Why use {container}?
{container} objects work similar to base R lists and on top provide
- safe and flexible operations to
- extract (custom default values, no unintended
NULL
) - add and replace (mixed indices, no unintended overrides)
- remove (loose or strict deletion, remove by index or value)
- extract (custom default values, no unintended
- compact printing
- optional reference semantics
In addition, {container} provides specialized data structures Deque, Set, and Dict and a special class dict.table
, designed to extend data.table by container operations to safely Manage data columns with dict.table.
Installation
# Install release version from CRAN
install.packages("container")
# Install development version from GitHub
devtools::install_github("rpahl/container")
Usage
library(container)
co <- container(colors = c("Red", "Green"), numbers = c(1, 2, 3), data = cars)
co
# [colors = ("Red" "Green"), numbers = (1 2 3), data = <<data.frame(50x2)>>]
Use like a base R list
co[["colors"]] <- c("Blue", "Yellow")
co[["colors"]]
# [1] "Blue" "Yellow"
co[2:1]
# [numbers = (1 2 3), colors = ("Blue" "Yellow")]
Safe extract
at(co, "colours") # oops
# Error: index 'colours' not found
at(co, "colors")
# [colors = ("Blue" "Yellow")]
Safe remove
co <- delete_at(co, "colours") # oops
# Error: names(s) not found: 'colours'
co <- delete_at(co, "colors")
co
# [numbers = (1 2 3), data = <<data.frame(50x2)>>]
Flexible peek
at(co, "colors") # oops
# Error: index 'colors' not found
peek_at(co, "colors")
# []
peek_at(co, "colors", .default = c("black", "white"))
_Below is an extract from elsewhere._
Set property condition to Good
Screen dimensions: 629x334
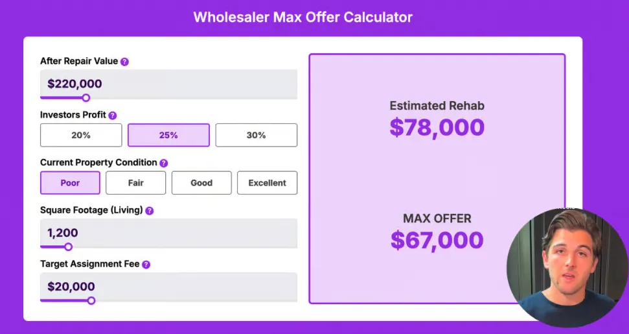201,183
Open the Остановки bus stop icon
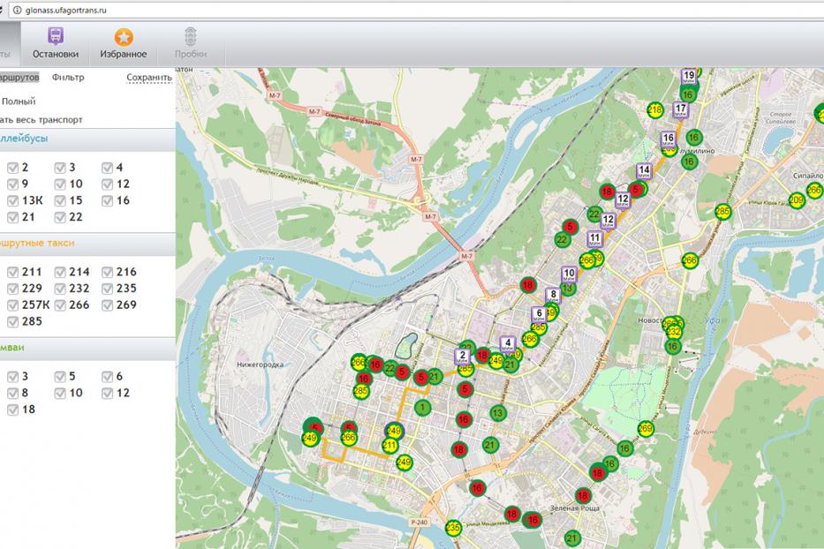Viewport: 824px width, 549px height. pyautogui.click(x=55, y=37)
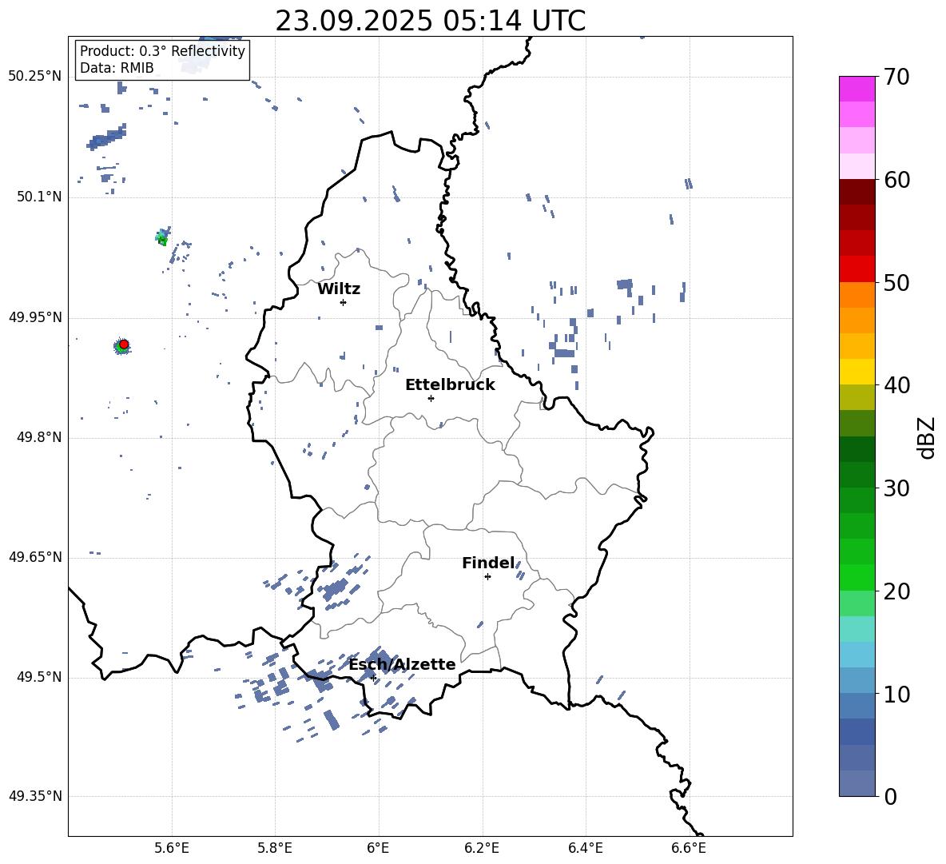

# [colors = ("black" "white")]
Safe replace
co <- replace_at(co, num = 1:10) # oops
# Error: names(s) not found: 'num'
co <- replace_at(co, numbers = 1:10)
co
# [numbers = (1L 2L 3L 4L ...), data = <<data.frame(50x2)>>]
When not to use {container}
Don’t bother using the {container} framework when speed is of high importance. An exception is the dict.table
class, which is very fast as it is based on data.table. Other than that, if computation speed is critical for your application, we refer you to using base R lists or packages that were optimized for performance, such as the collections or cppcontainers package.